The fine words are just that, Afghanistan is being pacified brutally while the killers cover up civilian casualties and lie about the level of aid they actually are delivering. Crime & war, business as usual, Afghanistan is the imperial blood sacrifice, money (always) for military deployment, a pittance for that ‘humanitarian’ brand that sells so well, the figures betray the real intention-
FT.com:- Afghanistan’s international backers have left the country billions of dollars short of the money promised to the poverty stricken country at last summer’s high-profile Paris aid conference, according to analysis by the Afghan government.
While $21bn (€16.8bn, £14.8bn) in aid was officially pledged by world governments at the conference in June, nearly a third of the total has proved to be old money that had been “double pledged”.
According to a detailed study by the Afghan ministry of finance, the US double pledged $3bn, while all of the $780m promised by the European Union had been announced previously. In total about $7bn, a third of the total, was double-pledged money.
A senior development official in Kabul said: “Everyone knew at the time this was not new money, but there was pressure from everyone, including the Afghan government, to come up with a big number.”
It is a problem that has hit all five of the international donor conferences held since the fall of the Taliban regime in 2001, with the ministry estimating that $11bn of the total $44.5bn promised over the years has been old money, re-announced.
The Afghan study also reveals that large parts of the National Development Strategy laid out by the Afghan government will go unfunded. The strategy, which cost an estimated $15m to prepare and was approved by donors at the Paris conference, sets out the government’s development priorities for the next four years.
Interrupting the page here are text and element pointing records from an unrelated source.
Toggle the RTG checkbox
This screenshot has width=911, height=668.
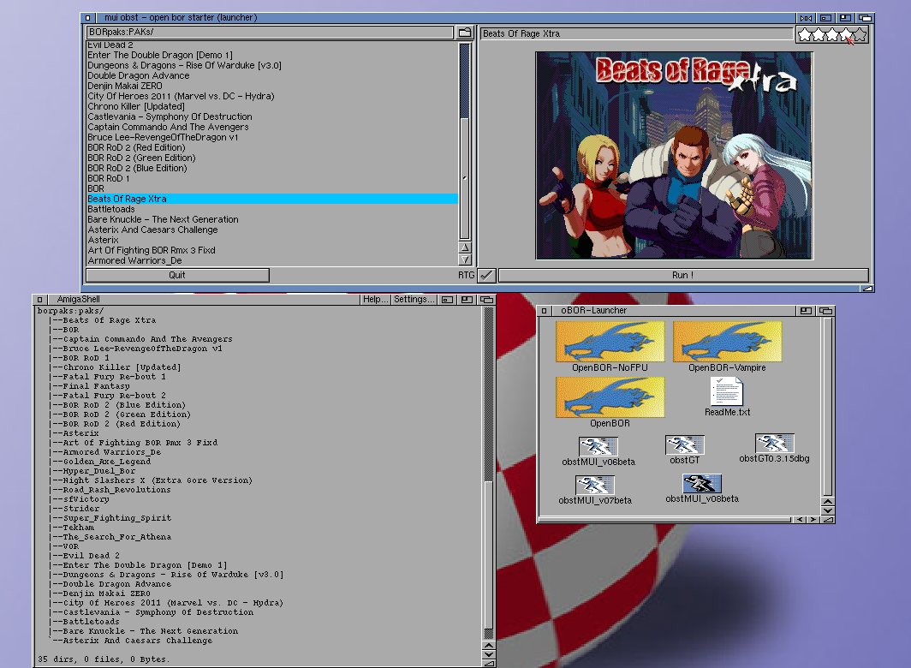click(485, 275)
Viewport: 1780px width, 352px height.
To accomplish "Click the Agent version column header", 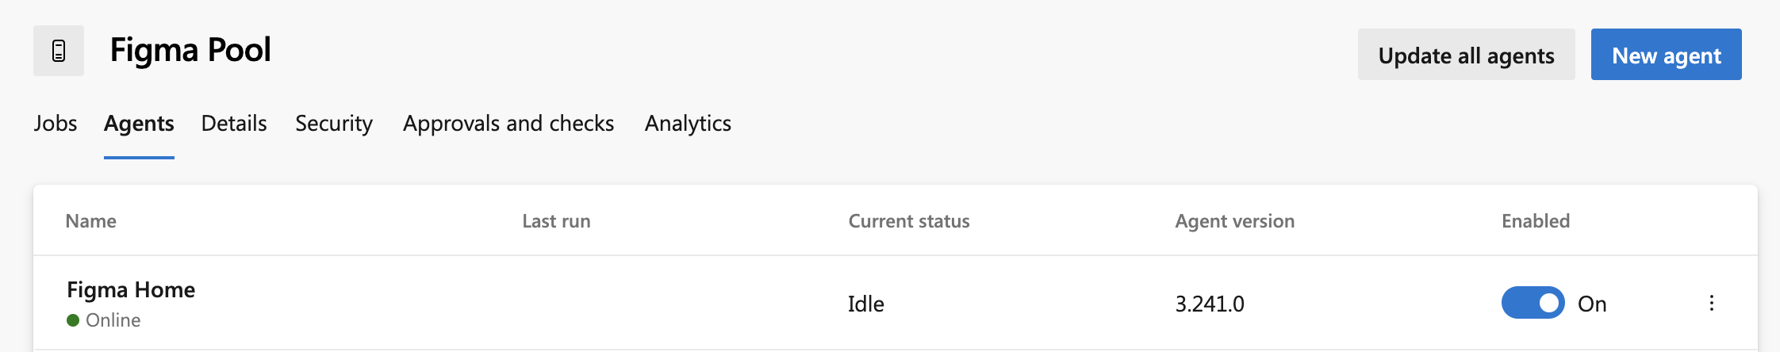I will [1234, 221].
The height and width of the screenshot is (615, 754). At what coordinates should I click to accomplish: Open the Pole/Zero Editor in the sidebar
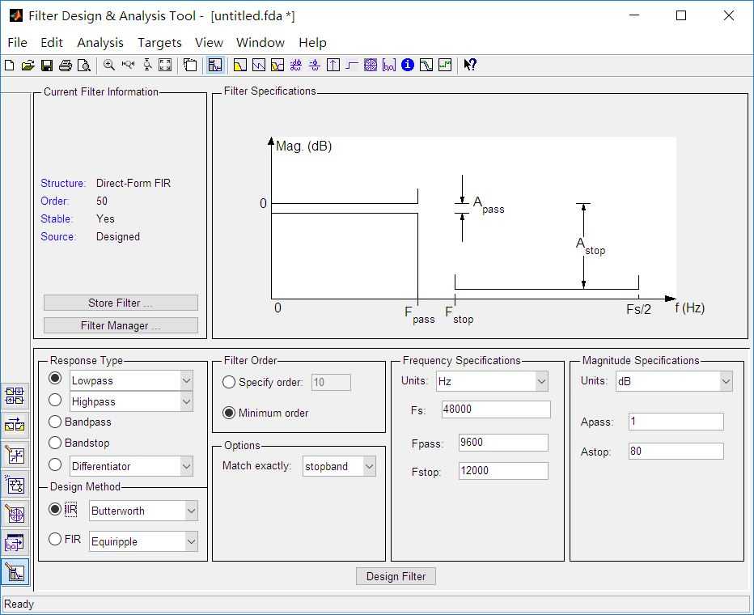pos(15,514)
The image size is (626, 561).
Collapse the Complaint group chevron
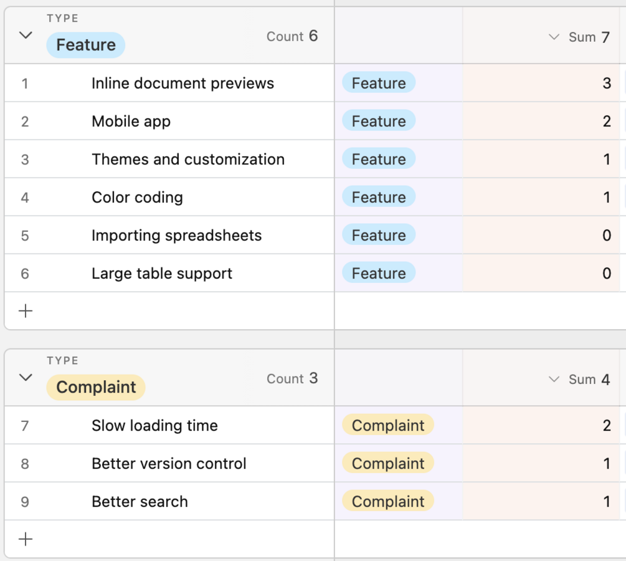(26, 377)
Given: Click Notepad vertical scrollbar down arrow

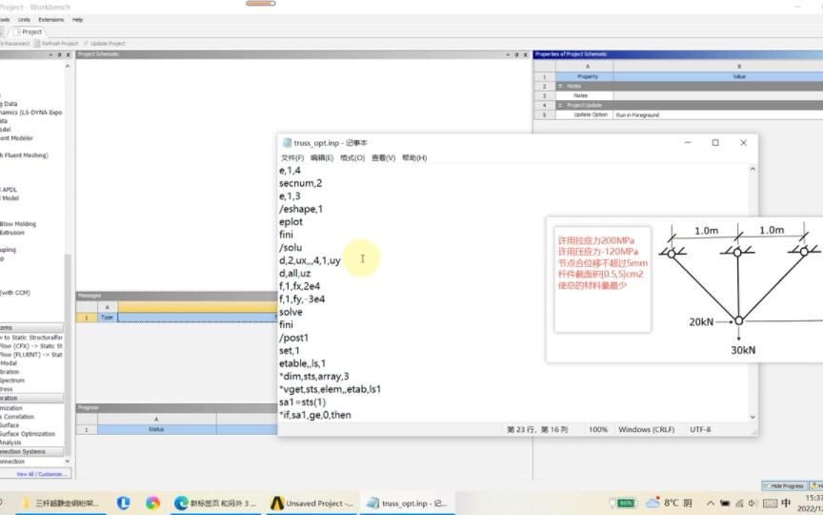Looking at the screenshot, I should click(x=753, y=417).
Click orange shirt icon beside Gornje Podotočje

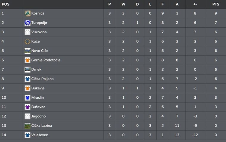[x=27, y=60]
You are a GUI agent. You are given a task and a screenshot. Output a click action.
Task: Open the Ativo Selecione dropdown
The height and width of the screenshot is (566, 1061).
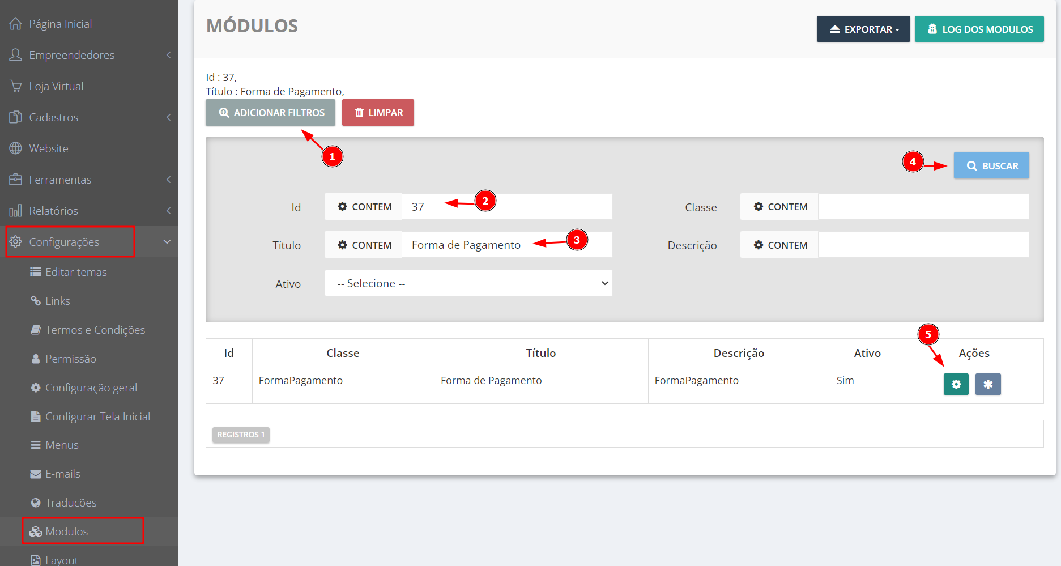468,283
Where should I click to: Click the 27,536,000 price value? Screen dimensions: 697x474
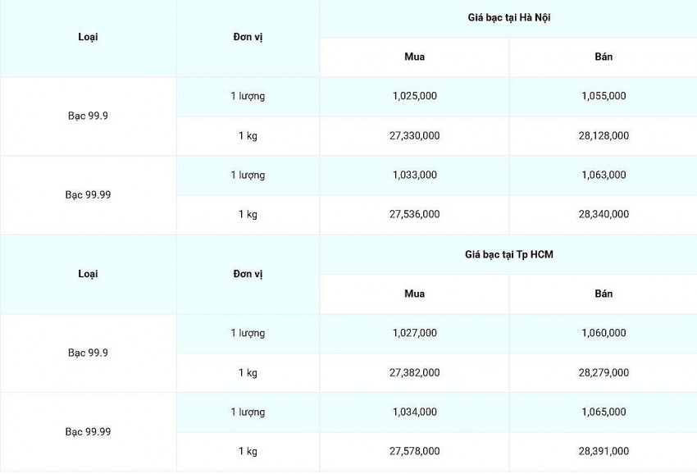tap(414, 214)
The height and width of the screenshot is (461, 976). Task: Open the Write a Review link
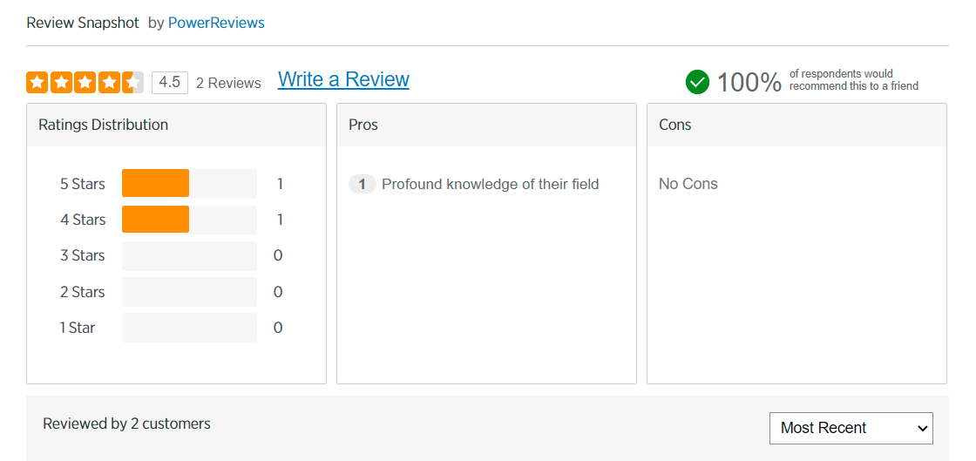pos(343,79)
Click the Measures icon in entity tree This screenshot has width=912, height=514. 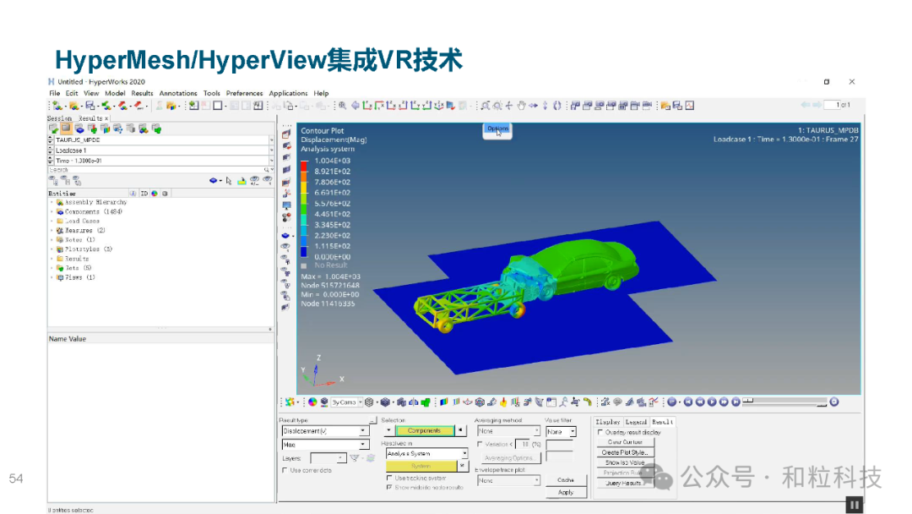pyautogui.click(x=60, y=231)
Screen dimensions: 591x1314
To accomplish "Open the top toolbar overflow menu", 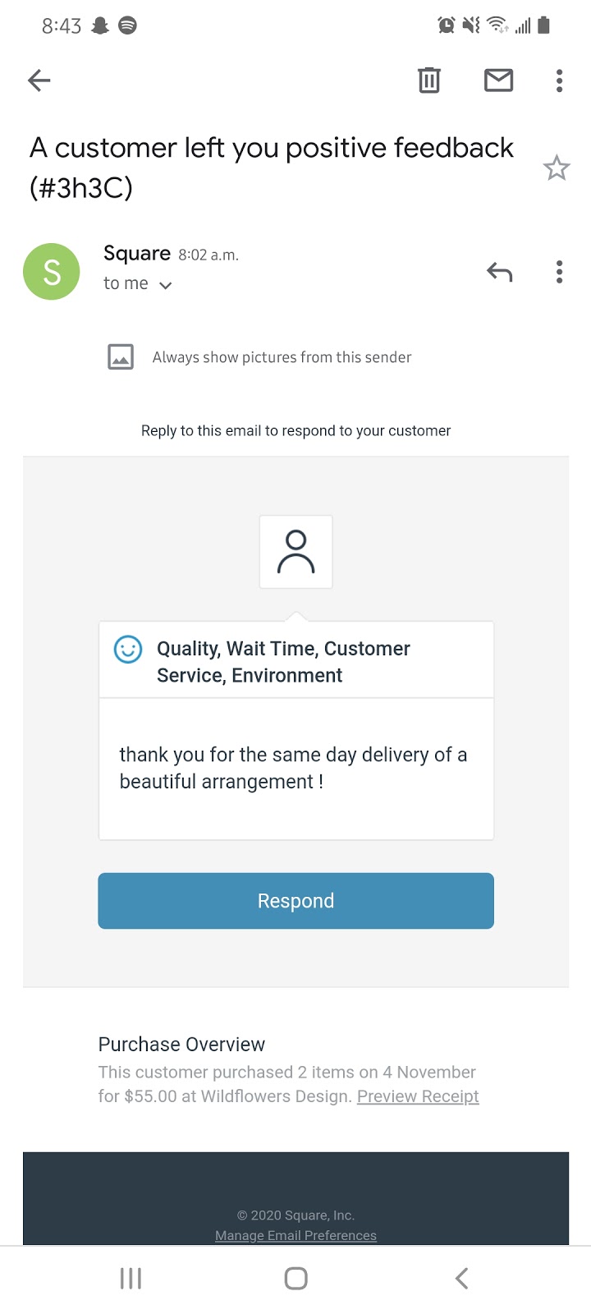I will click(559, 80).
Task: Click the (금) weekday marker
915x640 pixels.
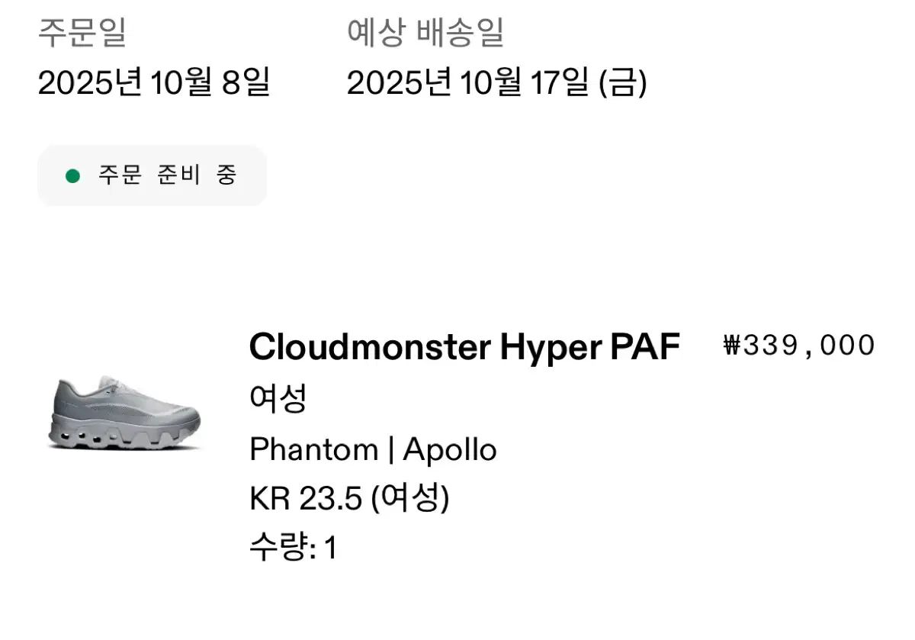Action: point(623,82)
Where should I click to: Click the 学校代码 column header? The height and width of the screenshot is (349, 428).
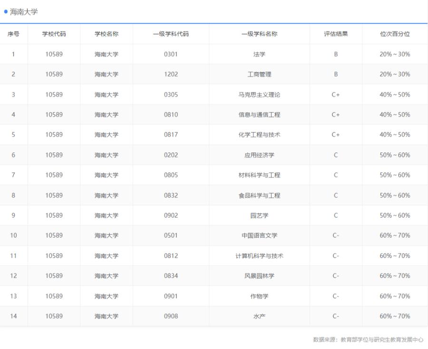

The NDS puts a heavy emphasis on improving the country’s agricultural base but the finance ministry report shows that rural development will be underfunded by $412m in 2009 alone. Overall, there will be a $3.1bn shortfall for this year, with other key sectors, including health, education and infrastructure all suffering for lack of funds.
In a sign of where international priorities lie, nearly half of all available money will be spent on building up the security forces.